PASSAGE —
○ ○ ○ ○
I have tried malloc when I do the sprintf but it would not even compile at that point. If someone could offer an explanation I'd be appreciative.
The problem here is that proNames is an array of pointers, but they are
uninitialized, so passing it to sprintf to write something, will crash. You
would have either use a double array or allocate memory with malloc. But as
you are only printing integers and the string representatuion of integers has a
maximal length, allocating memory with malloc will be more harder, because you
have to check that malloc doesn't return NULL, you have to free the memory
later, etc.
So I'd do:
char proNames[numPro][30]; // 28 characters for an int (usually 4 bytes long)
// should be more than enough
//Retrieves process time from user
for (i = 0; i < numPro; i++){
printf("Enter execution time for process %d: ", i);
scanf("%d", proTime + i);
sprintf(proNames[i], "p%d", i);
}
Your removeProcessN would need to change as well:
void removeProcessN(int numElem, int elem, int dim, char (*array)[dim]) {
for(int i = elem; i < numElem - 1; ++i)
strcpy(array[i], array[i+1]);
array[numElem - 1][0] = 0; // setting last element to empty string
}
Note that I moved the array argument at the last position, otherwise numElem
is not known and the compiler would return an error.
And now you can call it like this:
removeProcessN(elemNum, numPro, 30, proNames);
The 30 comes from the char proNames[numProp][30]; declaration.
I'd like to comment on the last line of your function removeProcessN:
//End by setting the pointer of array to the temparray
array = temparray;
That is not correct, first because temparray is local variable and ceases to
exist when the function returns. And array is local variable in the function,
so changing it doesn't affect anybody.
The alternative with memory allocation would look like this:
char *proNames[numPro];
//Retrieves process time from user
for (i = 0; i < numPro; i++){
printf("Enter execution time for process %d: ", i);
scanf("%d", proTime + i);
int len = snprintf(NULL, 0, "p%d", i);
proNames[i] = malloc(len + 1);
if(proNames[i] == NULL)
{
// error handling, free the previously allocated
// memory, and return/exit
}
sprintf(proNames[i], "p%d", i);
}
and removeProcessN:
void removeProcessN(char **array, int numElem, int elem) {
char *to_remove = array[elem];
for(int i = elem; i < numElem - 1; ++i)
○ ○ ○ ○
STORED DATA —
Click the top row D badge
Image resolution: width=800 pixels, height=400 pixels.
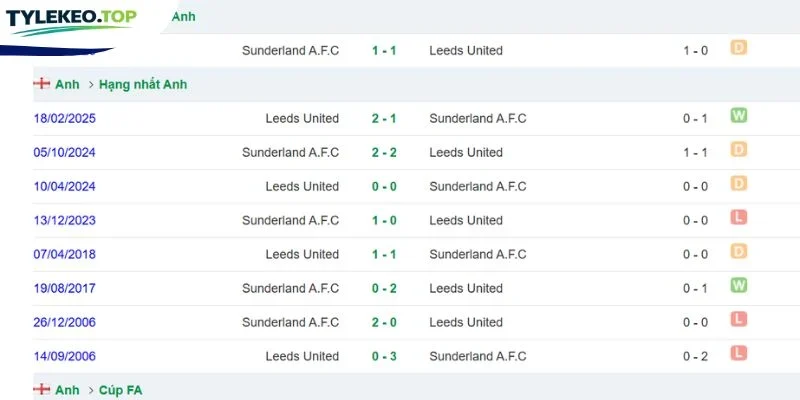738,47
○ ○ ○ ○
STATED TASK 1 — Return the part of the forum answer starting at "The problem here" and ending at "later, etc.".
STATED TASK 2 — Which C library functions are called inside the for loop of the memory-allocation alternative in the forum answer?
STATED TASK 3 — According to the forum answer, why is the line "array = temparray;" at the end of removeProcessN not correct?

COMPLETE RESPONSE 1 —
The problem here is that proNames is an array of pointers, but they are
uninitialized, so passing it to sprintf to write something, will crash. You
would have either use a double array or allocate memory with malloc. But as
you are only printing integers and the string representatuion of integers has a
maximal length, allocating memory with malloc will be more harder, because you
have to check that malloc doesn't return NULL, you have to free the memory
later, etc.

COMPLETE RESPONSE 2 — printf, scanf, snprintf, malloc, sprintf

COMPLETE RESPONSE 3 — The line is incorrect for two reasons. temparray is a local variable that ceases to exist when the function returns, and array is also a local variable in the function, so changing it doesn't affect anybody.